First a few facts, courtesy of NJSBA’s report:

1) While N.J. public school enrollment increased by 1 percent between 2008 and 2012, special education classification increased by 4.9 percent.

2) In 2007, the last time NJSBA calculated special education costs, N.J. paid $3.3 billion per year, mostly for personnel and tuition to out-of-district, segregated schools. Fifty-seven percent of that $3.3 billion comes from local property taxes. The highest rates of out-of-district placements are in our wealthiest districts (where parents have the resources to advocate and sue) and our poorest districts (where the state picks up almost the whole tab).

3) During 2008-2012, special education costs increased 8 percent while general education costs increased 4 percent. Special education now comprises over one-fifth of total K-12 expenditures.

4) Of the 202,850 schoolchildren classified as eligible for special education services, over half of them spend less than 80 percent of their time in general education classes and over 15,000 attend separate public and private special education schools. About half of these children are categorized as autistic or multiply-disabled, the most high-cost classifications. (There are 11 eligibility categories such as deaf/blindness, orthopedic impairments, emotional disabilities, speech and language disabilities, traumatic brain injuries, etc.)

NJSBA suggests a number of remedies to our costly and unnecessarily-segregated special education system: improved early intervention; shared services; regionalizing Child Study Teams (a group of specialists who, with parental input, make decisions regarding services and placement); better paperwork to maximize federal Medicaid reimbursements; changes to state law that would place the burden of proof on parents, not districts.

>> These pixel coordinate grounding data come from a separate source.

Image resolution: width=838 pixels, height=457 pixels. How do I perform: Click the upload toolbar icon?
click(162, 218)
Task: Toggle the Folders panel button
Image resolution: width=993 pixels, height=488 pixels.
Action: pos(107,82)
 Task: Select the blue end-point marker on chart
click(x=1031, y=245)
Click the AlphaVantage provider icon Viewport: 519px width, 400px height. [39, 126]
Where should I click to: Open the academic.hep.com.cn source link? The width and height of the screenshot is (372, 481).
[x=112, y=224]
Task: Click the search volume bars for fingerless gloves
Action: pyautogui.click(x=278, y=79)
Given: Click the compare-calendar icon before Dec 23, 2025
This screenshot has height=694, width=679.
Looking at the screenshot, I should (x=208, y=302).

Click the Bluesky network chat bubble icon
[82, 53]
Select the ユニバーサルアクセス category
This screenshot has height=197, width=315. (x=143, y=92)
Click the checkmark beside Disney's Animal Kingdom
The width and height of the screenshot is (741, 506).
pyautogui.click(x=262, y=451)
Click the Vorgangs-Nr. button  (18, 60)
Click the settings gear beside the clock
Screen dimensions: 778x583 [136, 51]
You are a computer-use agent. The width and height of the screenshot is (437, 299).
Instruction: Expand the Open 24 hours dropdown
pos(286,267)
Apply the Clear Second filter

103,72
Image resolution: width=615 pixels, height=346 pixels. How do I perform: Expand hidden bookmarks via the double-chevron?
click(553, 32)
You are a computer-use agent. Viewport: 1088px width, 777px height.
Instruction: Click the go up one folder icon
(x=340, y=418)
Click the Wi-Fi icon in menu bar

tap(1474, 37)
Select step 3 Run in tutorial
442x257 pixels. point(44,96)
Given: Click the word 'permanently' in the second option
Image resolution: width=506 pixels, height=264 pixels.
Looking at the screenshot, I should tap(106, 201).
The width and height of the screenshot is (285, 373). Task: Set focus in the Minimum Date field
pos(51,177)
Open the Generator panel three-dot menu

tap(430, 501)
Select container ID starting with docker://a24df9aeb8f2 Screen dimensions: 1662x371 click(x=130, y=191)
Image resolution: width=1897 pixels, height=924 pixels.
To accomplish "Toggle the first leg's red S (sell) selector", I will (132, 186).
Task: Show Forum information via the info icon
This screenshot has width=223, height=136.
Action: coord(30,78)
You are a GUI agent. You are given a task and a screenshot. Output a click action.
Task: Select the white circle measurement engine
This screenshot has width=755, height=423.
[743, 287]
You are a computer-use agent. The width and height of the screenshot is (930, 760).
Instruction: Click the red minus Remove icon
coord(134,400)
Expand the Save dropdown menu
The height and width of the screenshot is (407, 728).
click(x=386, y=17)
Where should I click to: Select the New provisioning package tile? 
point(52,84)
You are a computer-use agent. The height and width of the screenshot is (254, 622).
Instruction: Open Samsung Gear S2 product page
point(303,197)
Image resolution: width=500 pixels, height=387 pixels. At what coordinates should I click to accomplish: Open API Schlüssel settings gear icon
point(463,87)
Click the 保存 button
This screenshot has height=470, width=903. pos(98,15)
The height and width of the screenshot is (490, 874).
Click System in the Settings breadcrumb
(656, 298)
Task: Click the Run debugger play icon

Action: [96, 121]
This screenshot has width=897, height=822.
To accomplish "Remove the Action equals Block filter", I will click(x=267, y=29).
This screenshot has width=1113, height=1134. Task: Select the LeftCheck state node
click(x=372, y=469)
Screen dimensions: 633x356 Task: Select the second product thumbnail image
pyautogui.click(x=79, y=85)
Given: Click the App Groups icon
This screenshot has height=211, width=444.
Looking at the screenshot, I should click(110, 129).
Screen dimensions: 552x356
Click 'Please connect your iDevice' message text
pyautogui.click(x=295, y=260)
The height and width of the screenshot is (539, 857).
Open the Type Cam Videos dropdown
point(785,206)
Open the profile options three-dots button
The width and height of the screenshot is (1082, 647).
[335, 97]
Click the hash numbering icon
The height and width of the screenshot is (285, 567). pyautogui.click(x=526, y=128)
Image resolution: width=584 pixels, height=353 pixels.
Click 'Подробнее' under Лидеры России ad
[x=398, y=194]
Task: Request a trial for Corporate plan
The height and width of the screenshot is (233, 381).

That’s all fine (although the last proposal has raised some eyebrows among special needs advocates). NJSBA has succinctly identified the problem: our culture of out-sourcing special education services to separate schools is financially unsustainable, illegal, and, arguably, unethical. But it’s going to take more than a list of tangential recommendations to provide the necessary assurances and supports to keep Johnny’s and A.C. in their community schools.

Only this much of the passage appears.